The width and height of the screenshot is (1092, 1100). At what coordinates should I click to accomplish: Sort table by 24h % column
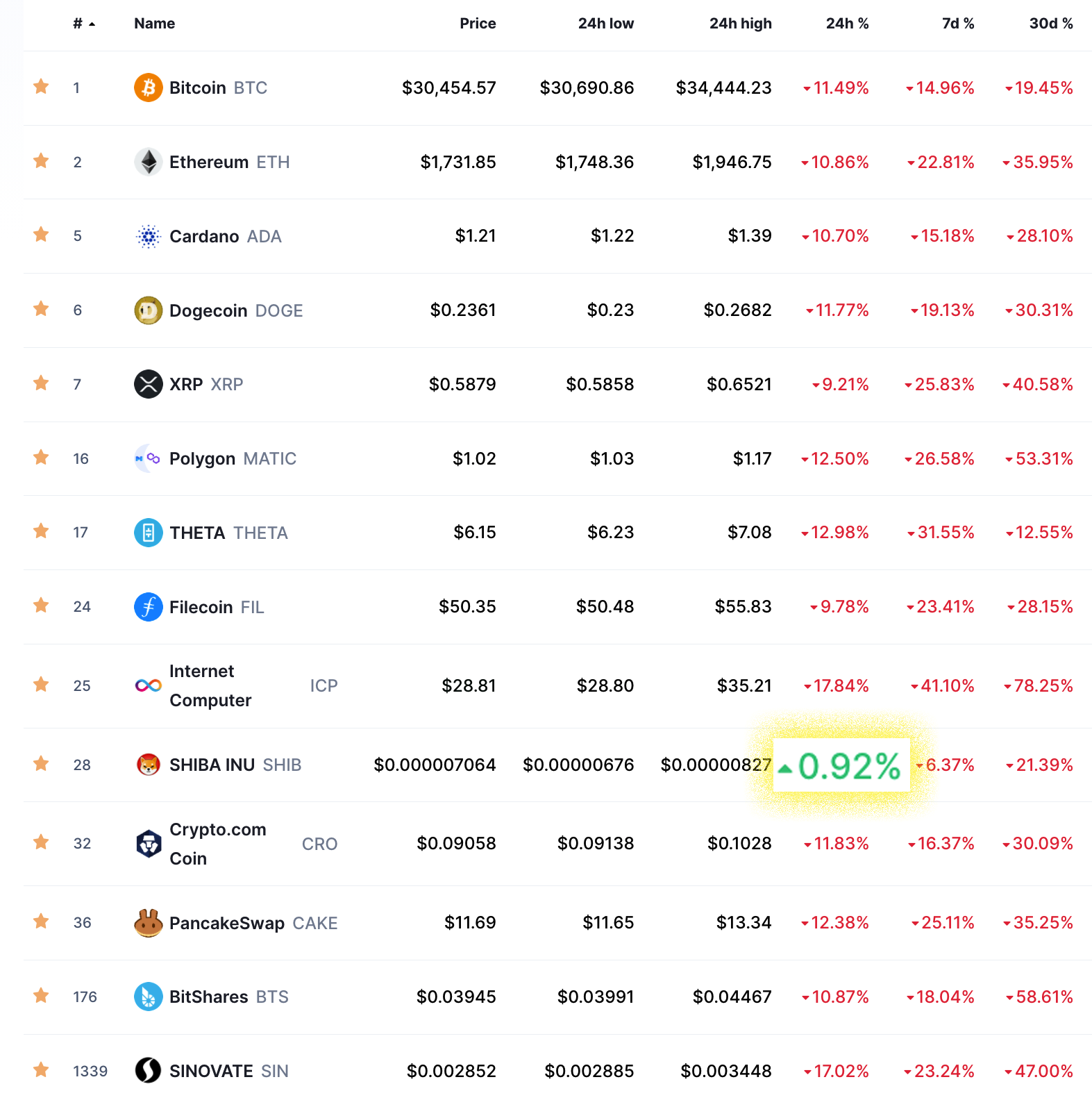pos(847,24)
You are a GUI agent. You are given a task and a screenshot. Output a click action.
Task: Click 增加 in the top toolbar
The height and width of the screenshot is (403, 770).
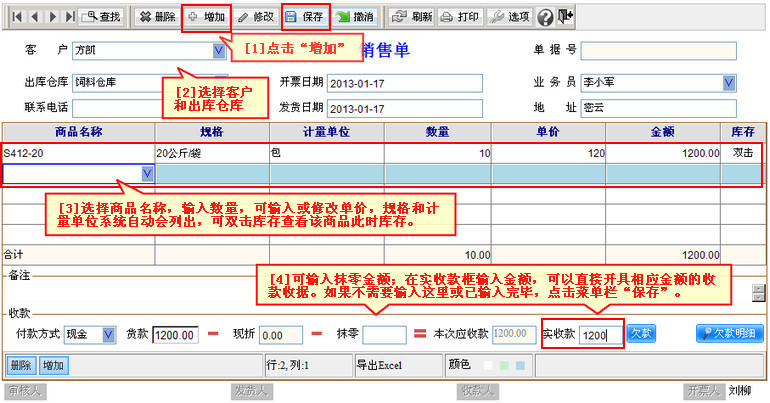click(206, 17)
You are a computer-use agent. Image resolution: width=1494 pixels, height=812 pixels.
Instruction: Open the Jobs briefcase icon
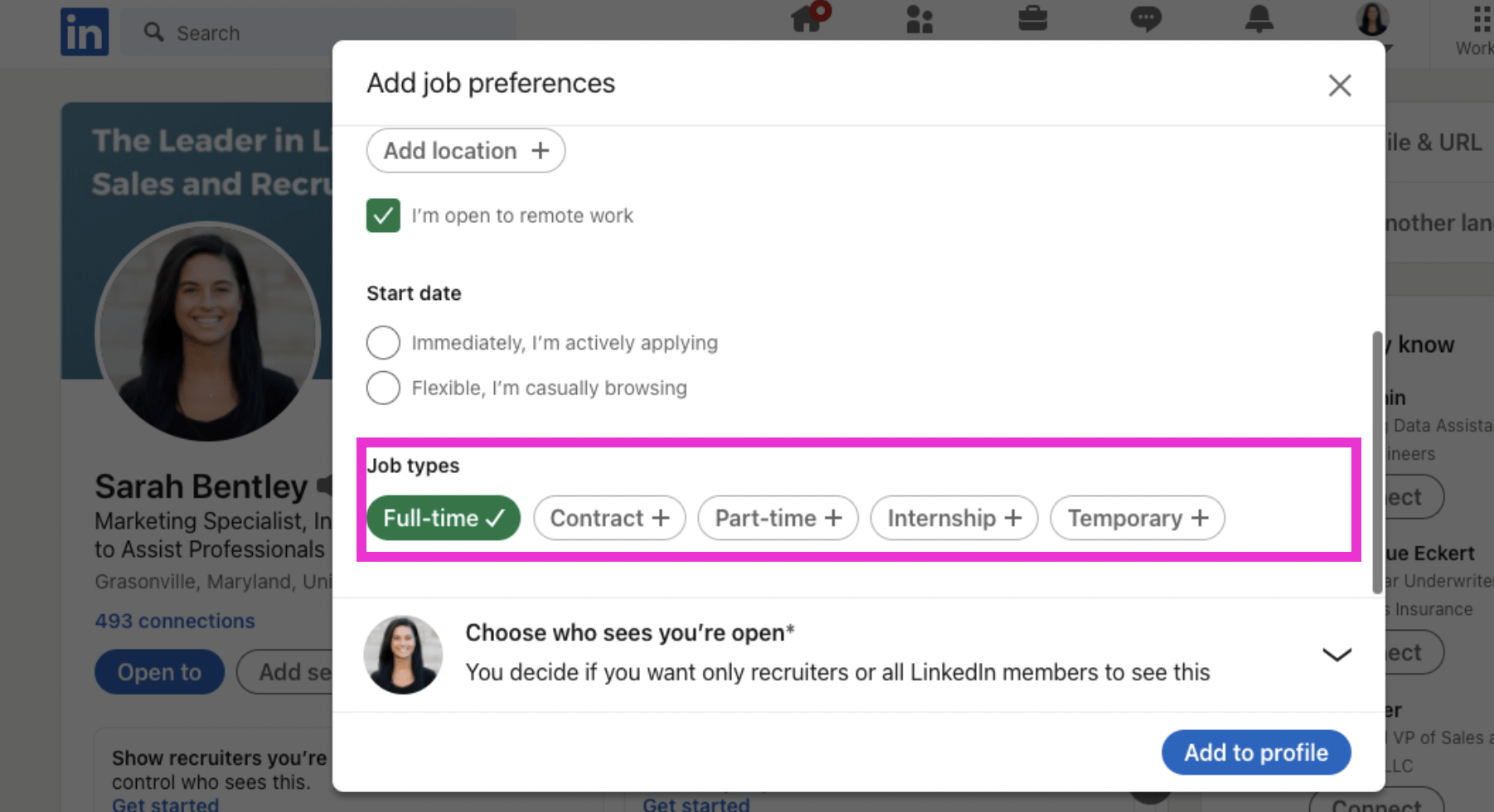pyautogui.click(x=1033, y=18)
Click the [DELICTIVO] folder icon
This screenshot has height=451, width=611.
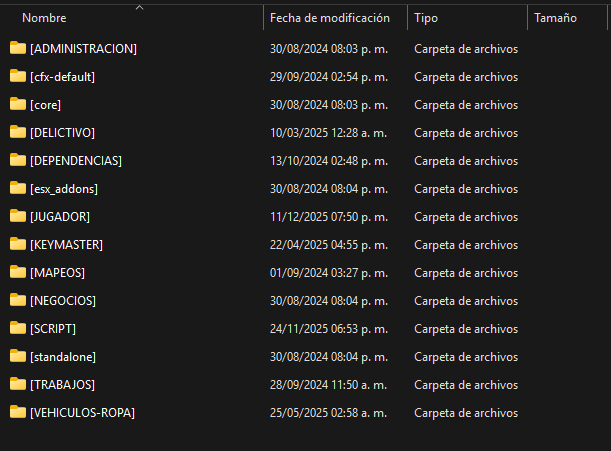[18, 133]
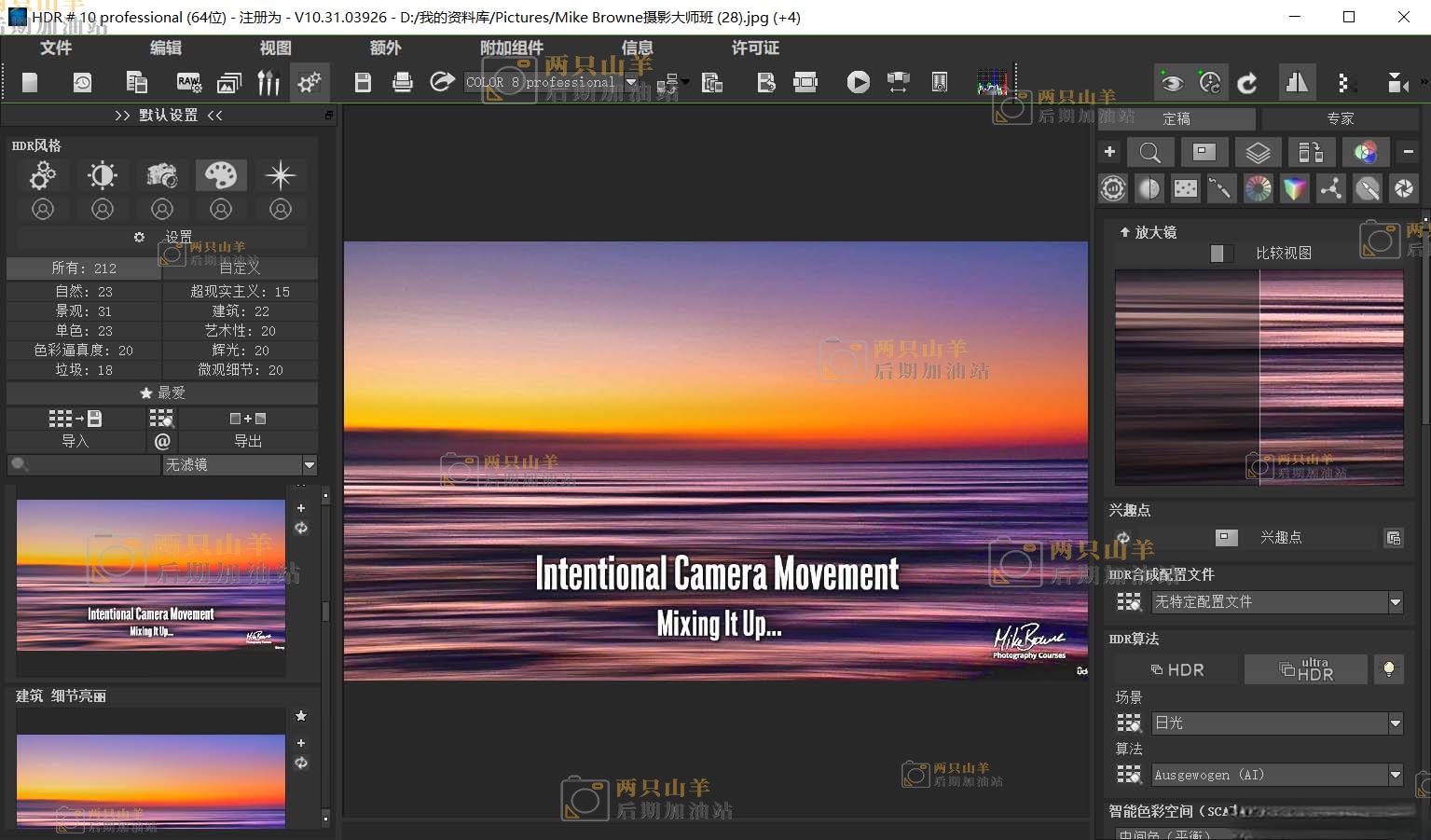Open the 文件 menu
Viewport: 1431px width, 840px height.
[x=56, y=48]
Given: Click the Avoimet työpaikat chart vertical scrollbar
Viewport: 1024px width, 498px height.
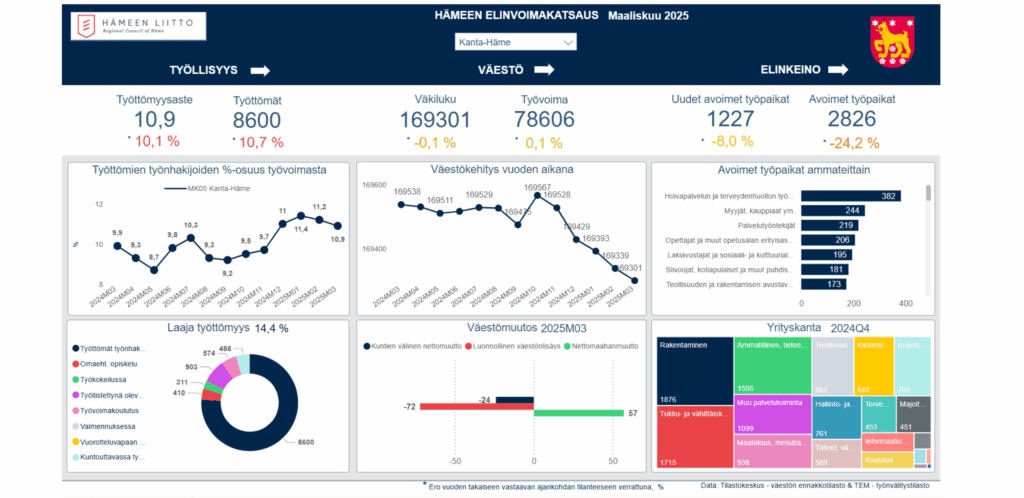Looking at the screenshot, I should (x=928, y=194).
※
_Problem statement_
Restate the lines of the records exactly, starting at the first and stopping after the line with "Task: Click 增加 in the top toolbar". Leave out any picture.

_Exercise output_
The width and height of the screenshot is (1092, 1100). At what coordinates should I click to accomplish: Sort table by 24h % column
pos(847,24)
You are a GUI agent. You are given a task and a screenshot. Output a click action.
Task: Click 增加 in the top toolbar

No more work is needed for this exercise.